BEGIN Data records

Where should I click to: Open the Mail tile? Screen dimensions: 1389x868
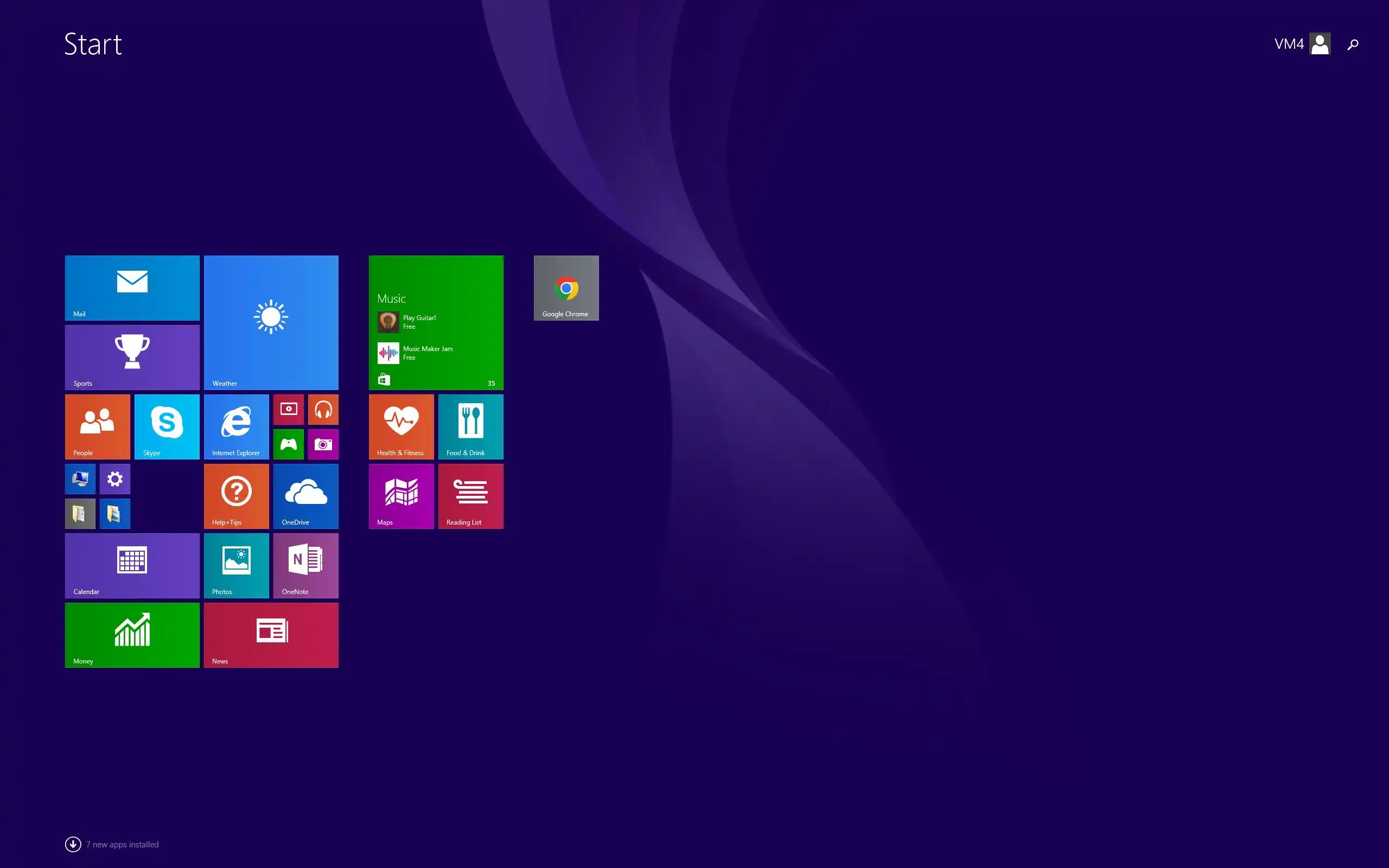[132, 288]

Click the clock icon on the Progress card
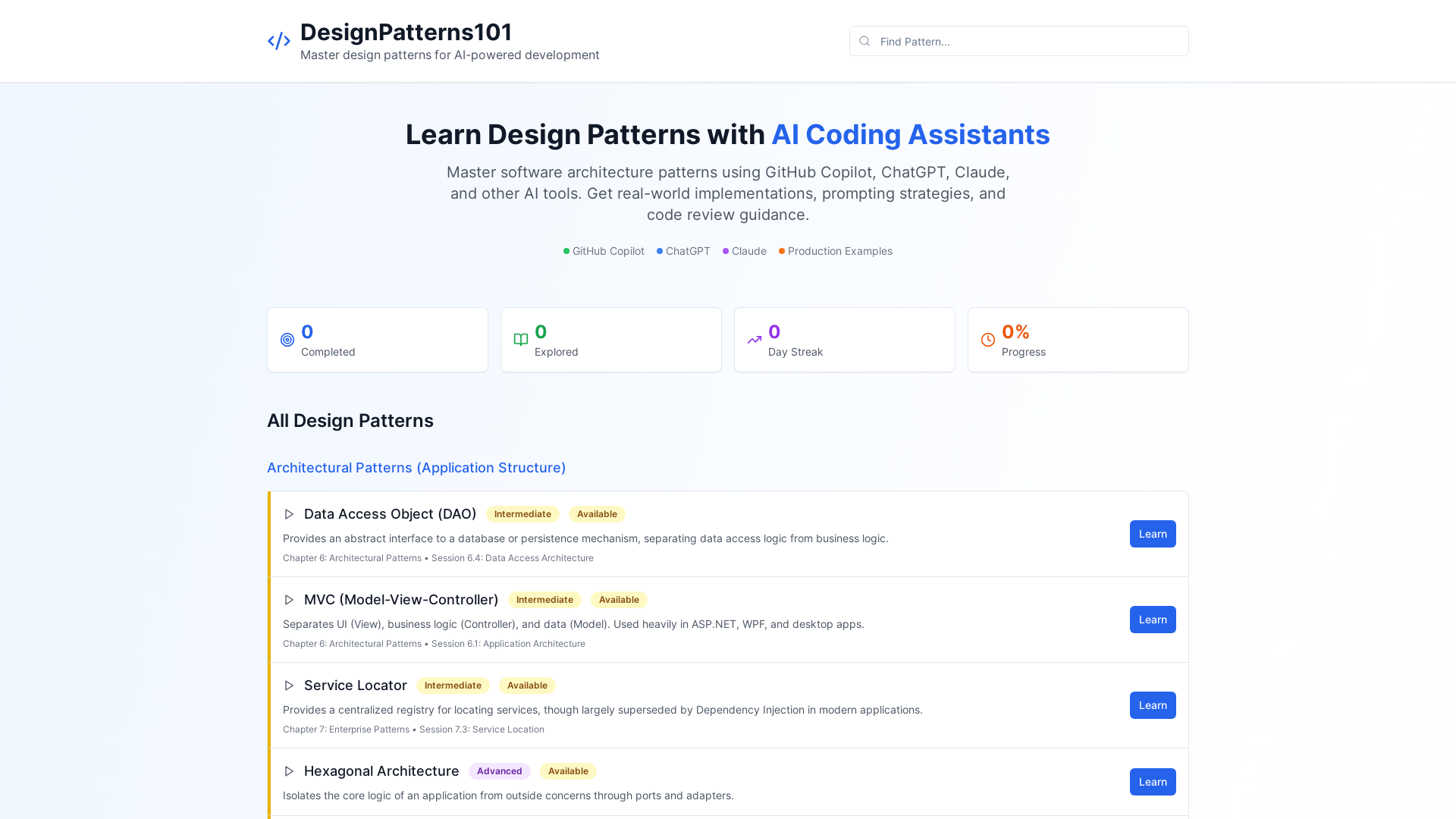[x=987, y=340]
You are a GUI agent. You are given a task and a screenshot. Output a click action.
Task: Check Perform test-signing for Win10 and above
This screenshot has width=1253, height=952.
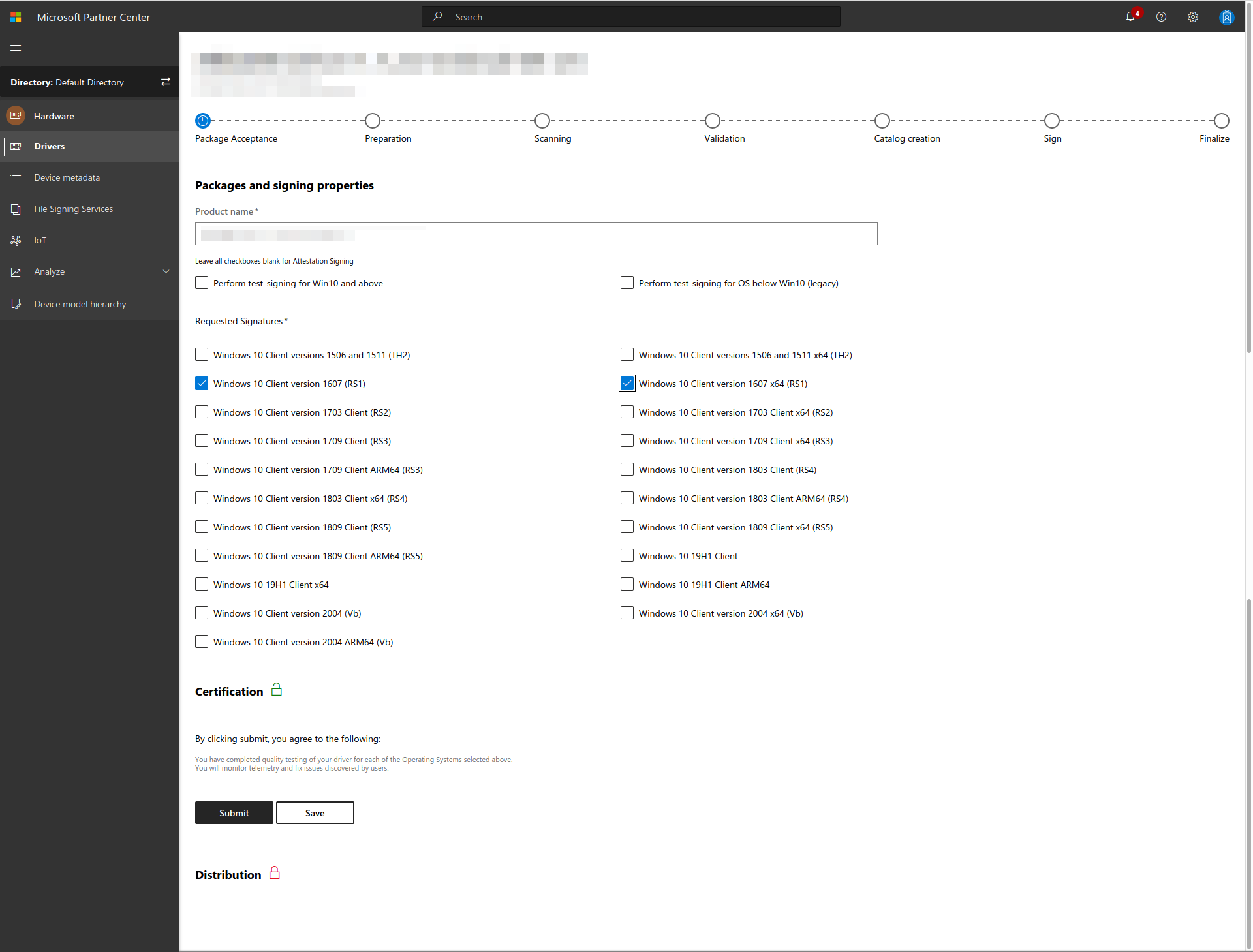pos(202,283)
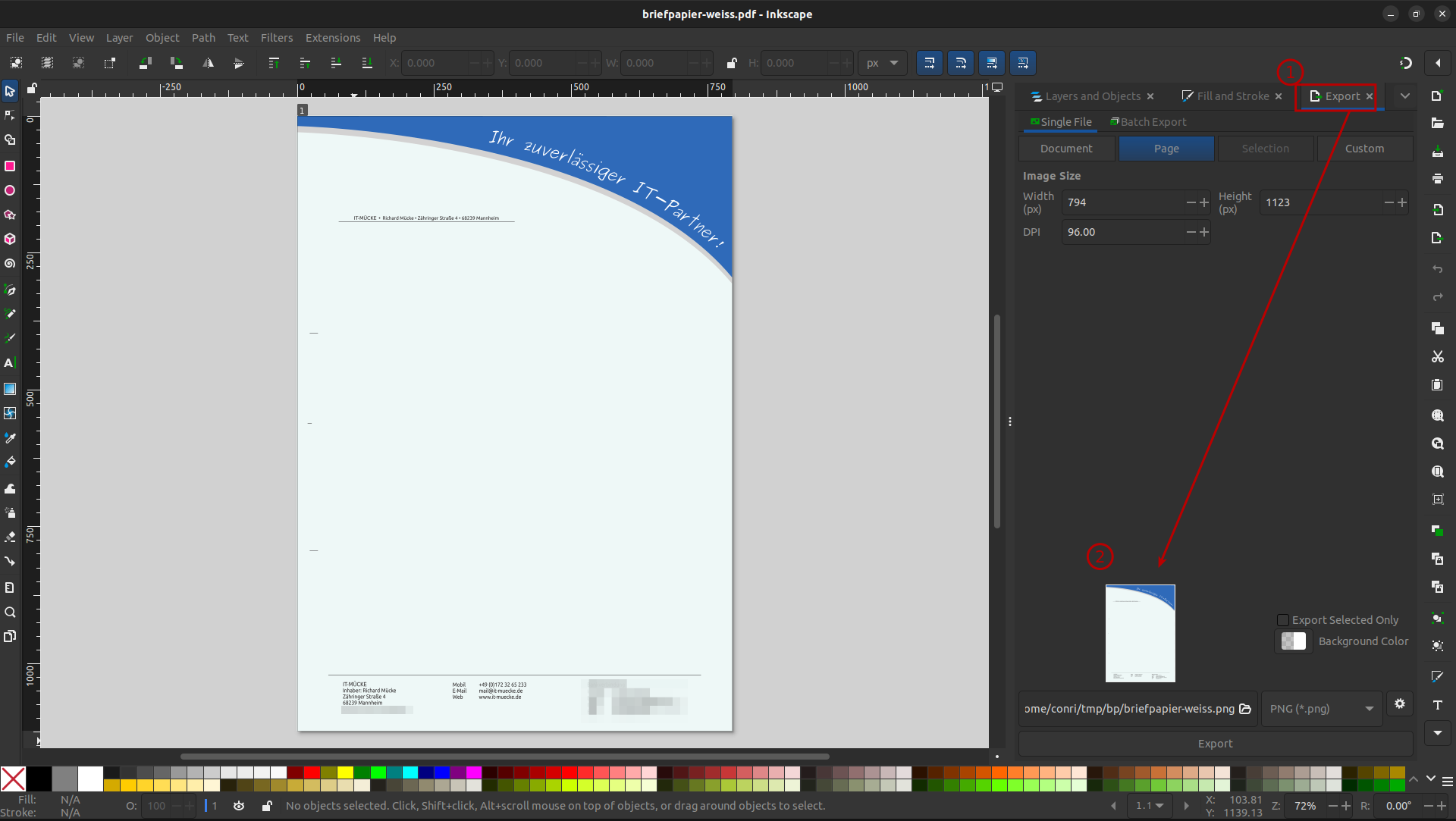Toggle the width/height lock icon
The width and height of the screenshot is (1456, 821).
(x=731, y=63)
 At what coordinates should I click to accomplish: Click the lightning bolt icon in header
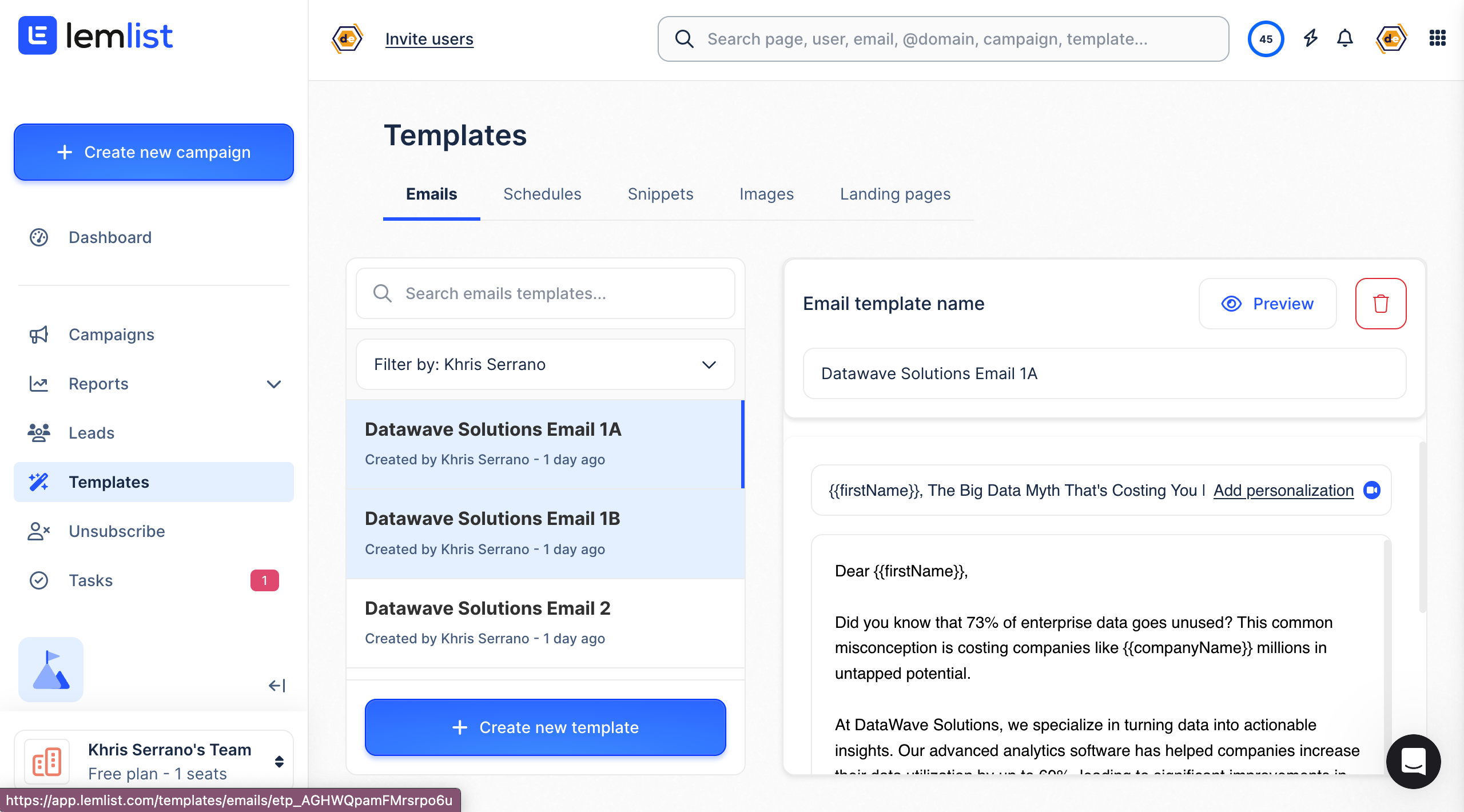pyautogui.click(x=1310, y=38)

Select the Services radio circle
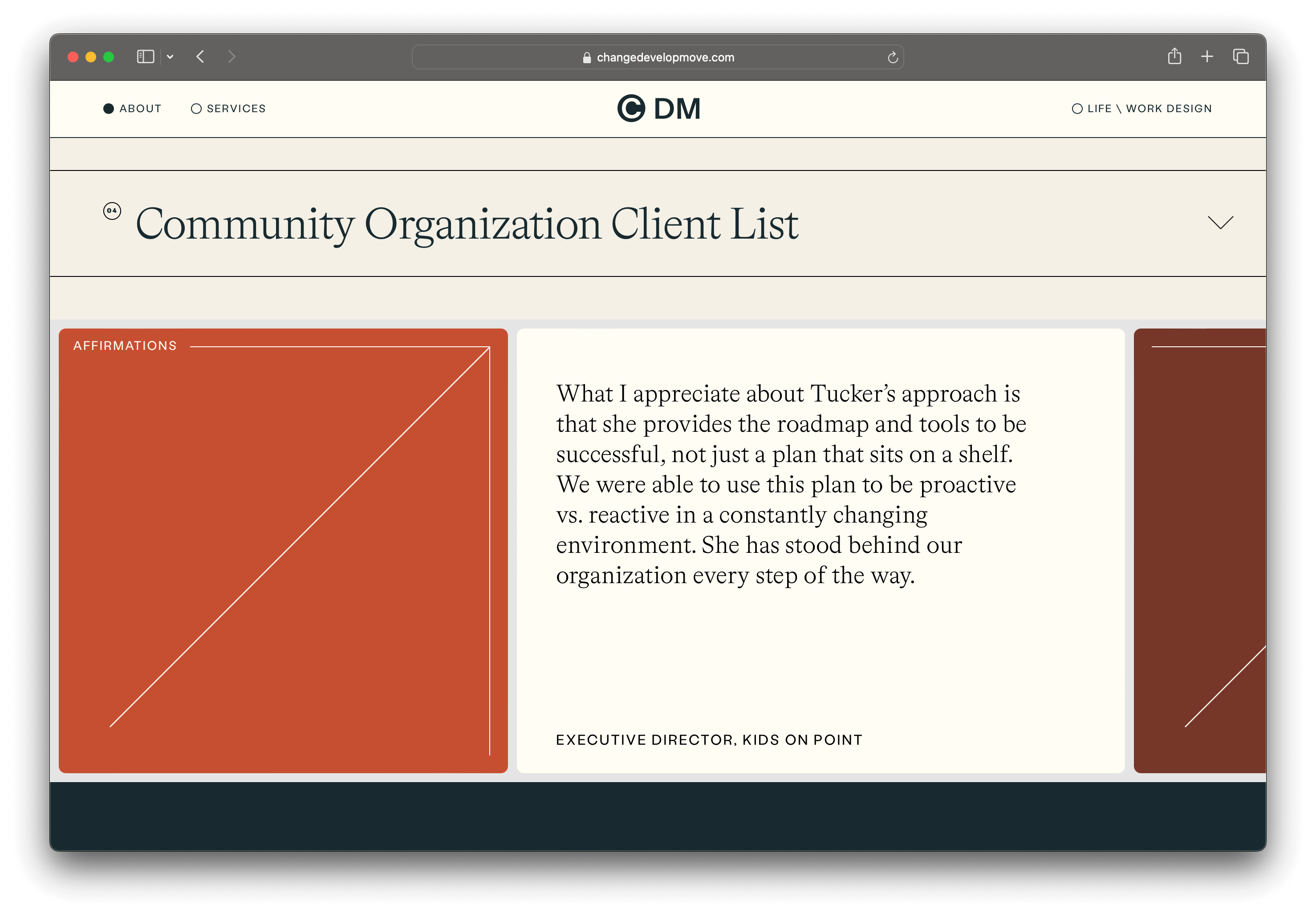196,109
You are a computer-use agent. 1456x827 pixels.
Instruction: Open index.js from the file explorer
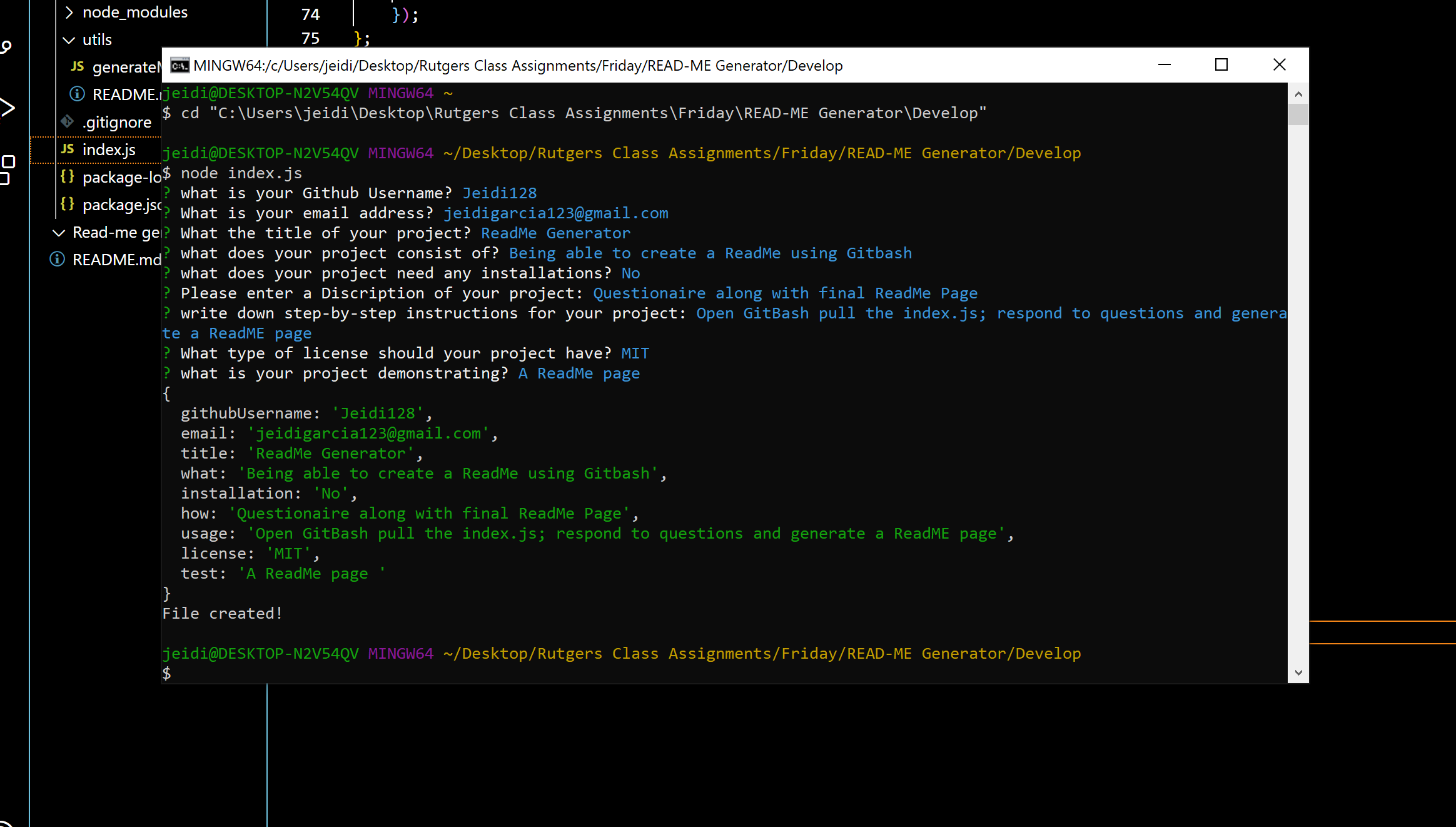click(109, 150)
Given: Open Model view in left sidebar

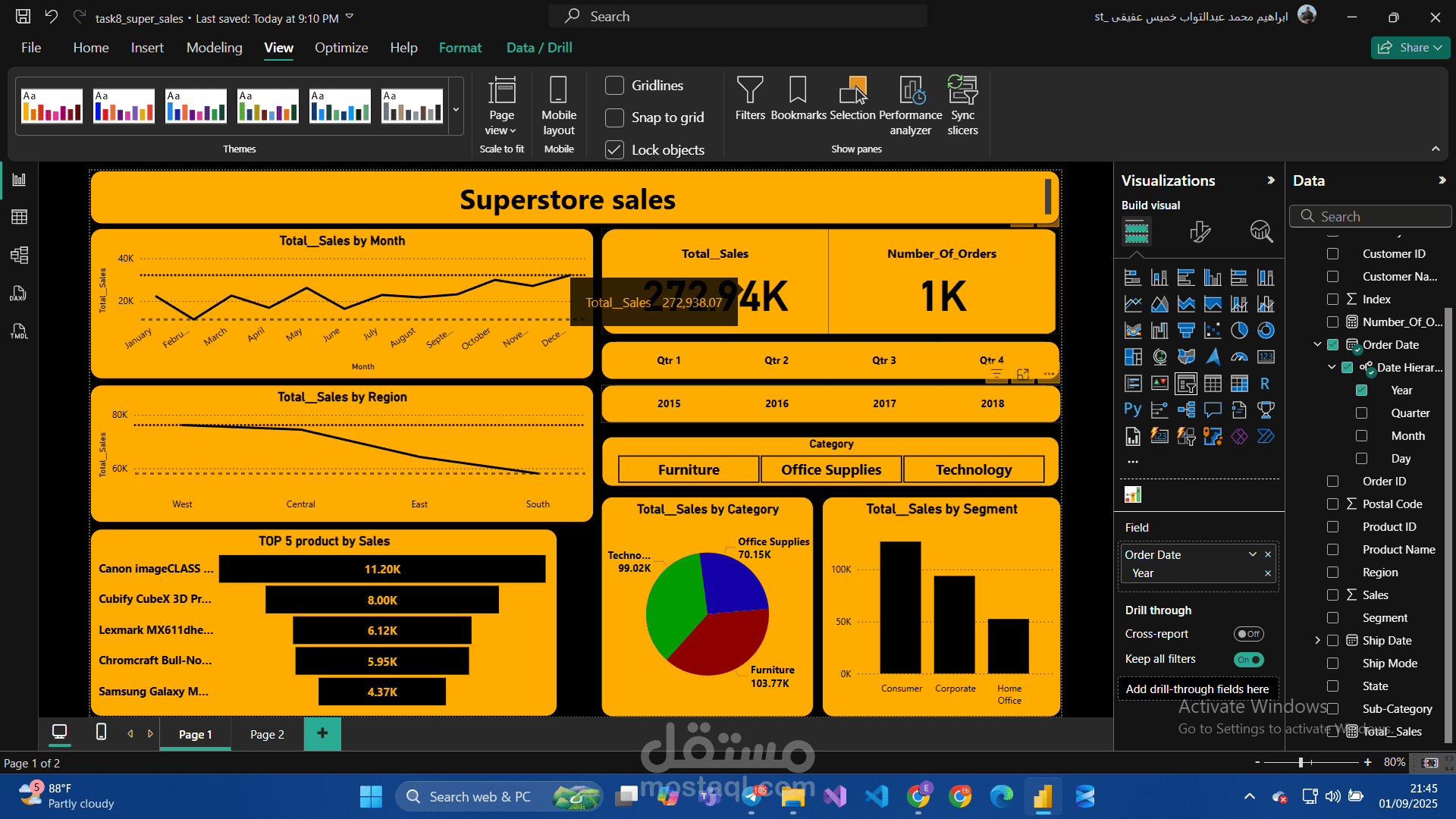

END Data records

Activity: Word for word, return the entries above, but without any pictures.

Result of the task:
Where should I click to: Open the Mail tile? Screen dimensions: 1389x868
[132, 288]

Click the clock icon on the Progress card
[x=987, y=340]
You are a GUI agent. You are given a task and a screenshot. Output a click action.
Task: Check Perform test-signing for Win10 and above
This screenshot has width=1253, height=952.
pos(202,283)
Toggle the width/height lock icon
The width and height of the screenshot is (1456, 821).
(x=731, y=63)
 At what coordinates should I click to accomplish: Click the lightning bolt icon in header
pyautogui.click(x=1310, y=38)

Select the Services radio circle
196,109
You are a computer-use agent. 1456x827 pixels.
Instruction: Open index.js from the file explorer
click(109, 150)
Given: Open Model view in left sidebar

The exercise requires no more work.